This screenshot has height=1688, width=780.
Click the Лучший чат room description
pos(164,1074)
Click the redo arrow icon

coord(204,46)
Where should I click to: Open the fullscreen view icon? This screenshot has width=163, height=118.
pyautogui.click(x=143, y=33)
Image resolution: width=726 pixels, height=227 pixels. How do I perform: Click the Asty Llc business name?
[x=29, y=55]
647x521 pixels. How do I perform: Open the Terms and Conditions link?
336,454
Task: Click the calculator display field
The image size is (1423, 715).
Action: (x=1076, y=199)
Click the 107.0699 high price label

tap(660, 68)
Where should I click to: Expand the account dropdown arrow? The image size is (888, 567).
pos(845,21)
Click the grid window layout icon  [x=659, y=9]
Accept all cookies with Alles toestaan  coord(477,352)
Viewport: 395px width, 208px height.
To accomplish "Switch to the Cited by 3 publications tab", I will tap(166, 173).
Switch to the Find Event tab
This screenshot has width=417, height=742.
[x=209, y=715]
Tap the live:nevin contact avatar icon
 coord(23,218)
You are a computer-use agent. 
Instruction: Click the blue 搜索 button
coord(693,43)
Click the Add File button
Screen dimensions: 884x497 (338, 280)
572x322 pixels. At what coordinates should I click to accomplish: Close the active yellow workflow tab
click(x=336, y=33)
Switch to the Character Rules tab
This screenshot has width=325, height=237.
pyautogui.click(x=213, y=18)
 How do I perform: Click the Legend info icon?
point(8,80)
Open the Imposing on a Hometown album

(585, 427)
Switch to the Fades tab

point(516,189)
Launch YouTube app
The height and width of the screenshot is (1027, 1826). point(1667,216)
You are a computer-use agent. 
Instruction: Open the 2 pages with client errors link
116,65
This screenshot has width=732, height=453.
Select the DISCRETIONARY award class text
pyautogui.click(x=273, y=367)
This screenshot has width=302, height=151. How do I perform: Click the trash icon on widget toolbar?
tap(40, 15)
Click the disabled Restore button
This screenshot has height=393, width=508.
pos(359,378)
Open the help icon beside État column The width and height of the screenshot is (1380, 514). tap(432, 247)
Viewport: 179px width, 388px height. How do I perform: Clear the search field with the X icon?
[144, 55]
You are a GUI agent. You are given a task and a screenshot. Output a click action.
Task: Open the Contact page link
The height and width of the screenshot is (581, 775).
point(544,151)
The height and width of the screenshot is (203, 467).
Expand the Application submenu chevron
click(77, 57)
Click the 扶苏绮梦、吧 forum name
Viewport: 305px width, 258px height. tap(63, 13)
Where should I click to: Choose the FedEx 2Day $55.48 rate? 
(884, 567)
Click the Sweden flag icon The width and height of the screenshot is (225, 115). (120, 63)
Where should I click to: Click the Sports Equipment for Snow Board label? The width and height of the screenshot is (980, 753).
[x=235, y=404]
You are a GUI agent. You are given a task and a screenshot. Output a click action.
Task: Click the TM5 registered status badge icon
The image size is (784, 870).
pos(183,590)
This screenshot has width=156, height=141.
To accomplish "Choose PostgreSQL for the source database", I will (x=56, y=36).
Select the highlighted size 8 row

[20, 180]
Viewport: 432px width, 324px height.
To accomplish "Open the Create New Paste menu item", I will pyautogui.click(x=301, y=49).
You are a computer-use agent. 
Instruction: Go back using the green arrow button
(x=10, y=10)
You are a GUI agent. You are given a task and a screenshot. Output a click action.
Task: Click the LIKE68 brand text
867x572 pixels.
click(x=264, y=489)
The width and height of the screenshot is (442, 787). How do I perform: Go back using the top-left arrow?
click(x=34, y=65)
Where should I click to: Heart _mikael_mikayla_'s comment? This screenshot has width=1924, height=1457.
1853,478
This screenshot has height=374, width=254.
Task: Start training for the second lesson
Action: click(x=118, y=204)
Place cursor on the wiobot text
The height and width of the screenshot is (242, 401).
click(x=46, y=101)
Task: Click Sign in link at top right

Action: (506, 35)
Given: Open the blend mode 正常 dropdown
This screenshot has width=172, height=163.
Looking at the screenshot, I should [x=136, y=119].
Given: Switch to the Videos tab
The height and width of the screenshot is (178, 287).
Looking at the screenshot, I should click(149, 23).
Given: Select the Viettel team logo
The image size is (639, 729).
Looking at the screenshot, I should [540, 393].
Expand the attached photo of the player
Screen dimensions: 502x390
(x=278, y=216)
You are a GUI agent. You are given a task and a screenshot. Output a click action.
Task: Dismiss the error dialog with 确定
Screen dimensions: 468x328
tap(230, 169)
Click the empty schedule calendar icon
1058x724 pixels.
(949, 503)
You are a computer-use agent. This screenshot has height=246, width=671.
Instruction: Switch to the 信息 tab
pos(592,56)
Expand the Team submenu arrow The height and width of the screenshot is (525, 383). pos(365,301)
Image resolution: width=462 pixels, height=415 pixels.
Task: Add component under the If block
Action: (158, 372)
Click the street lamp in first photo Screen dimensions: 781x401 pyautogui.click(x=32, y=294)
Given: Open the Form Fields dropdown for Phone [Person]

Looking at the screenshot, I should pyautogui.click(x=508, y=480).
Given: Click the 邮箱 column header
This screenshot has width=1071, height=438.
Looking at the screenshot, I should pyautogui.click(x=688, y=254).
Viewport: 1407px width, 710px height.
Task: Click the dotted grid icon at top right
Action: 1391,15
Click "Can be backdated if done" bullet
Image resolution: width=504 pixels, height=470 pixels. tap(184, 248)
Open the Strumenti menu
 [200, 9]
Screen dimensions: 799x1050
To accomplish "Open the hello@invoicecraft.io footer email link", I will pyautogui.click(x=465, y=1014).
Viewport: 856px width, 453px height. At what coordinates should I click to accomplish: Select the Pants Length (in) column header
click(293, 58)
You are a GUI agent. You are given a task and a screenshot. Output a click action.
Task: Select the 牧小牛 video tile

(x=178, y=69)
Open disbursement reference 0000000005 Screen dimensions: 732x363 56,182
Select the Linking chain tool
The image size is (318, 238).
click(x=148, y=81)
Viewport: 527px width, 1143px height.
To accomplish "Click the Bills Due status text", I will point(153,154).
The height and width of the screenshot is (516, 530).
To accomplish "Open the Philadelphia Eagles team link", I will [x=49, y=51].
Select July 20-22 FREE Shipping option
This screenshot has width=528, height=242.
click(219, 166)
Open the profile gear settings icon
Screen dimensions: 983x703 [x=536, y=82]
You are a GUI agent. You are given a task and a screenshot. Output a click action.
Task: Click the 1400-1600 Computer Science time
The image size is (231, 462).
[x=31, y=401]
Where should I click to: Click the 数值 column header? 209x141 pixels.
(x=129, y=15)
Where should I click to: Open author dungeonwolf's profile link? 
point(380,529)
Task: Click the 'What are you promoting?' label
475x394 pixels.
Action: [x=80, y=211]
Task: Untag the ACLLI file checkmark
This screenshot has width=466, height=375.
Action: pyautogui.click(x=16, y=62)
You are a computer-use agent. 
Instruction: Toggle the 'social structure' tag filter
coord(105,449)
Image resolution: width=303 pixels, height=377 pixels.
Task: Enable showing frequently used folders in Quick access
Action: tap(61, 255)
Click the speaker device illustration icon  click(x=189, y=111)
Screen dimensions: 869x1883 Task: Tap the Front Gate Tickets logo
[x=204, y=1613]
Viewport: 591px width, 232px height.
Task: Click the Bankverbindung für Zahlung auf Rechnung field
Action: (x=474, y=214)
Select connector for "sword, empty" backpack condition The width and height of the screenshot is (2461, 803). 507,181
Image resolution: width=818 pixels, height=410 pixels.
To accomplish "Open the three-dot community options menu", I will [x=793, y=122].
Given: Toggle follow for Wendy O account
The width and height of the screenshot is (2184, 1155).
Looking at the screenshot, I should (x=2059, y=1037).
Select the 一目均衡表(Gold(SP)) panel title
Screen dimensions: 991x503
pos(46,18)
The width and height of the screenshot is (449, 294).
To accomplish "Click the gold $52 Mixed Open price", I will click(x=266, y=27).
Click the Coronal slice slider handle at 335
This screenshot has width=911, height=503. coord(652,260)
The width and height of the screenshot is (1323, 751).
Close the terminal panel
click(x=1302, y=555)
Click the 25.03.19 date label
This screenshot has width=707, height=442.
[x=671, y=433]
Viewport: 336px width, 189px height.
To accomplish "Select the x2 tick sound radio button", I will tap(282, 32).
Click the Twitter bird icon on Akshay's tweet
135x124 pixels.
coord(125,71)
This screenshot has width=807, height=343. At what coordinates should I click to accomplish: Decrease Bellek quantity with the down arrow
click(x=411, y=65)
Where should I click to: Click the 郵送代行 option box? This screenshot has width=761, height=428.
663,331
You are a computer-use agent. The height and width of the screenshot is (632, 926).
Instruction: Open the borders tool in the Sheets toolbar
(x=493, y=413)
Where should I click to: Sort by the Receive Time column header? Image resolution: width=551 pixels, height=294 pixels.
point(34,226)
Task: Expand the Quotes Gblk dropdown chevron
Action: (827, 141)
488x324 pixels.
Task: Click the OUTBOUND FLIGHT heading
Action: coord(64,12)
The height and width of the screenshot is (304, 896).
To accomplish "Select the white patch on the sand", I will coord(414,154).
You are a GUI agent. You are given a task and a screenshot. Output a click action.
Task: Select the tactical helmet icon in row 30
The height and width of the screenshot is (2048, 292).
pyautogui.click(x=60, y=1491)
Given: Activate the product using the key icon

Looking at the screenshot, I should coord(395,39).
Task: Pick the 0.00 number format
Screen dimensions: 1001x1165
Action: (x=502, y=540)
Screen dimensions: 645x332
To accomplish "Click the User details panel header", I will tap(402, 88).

++++++

▶ **Work required**:
Copy out, from the material above, each line where the word "status" is present.

▶ **Exercise solution**:
Task: Click the TM5 registered status badge icon
To accomplish "Click the Bills Due status text", I will point(153,154).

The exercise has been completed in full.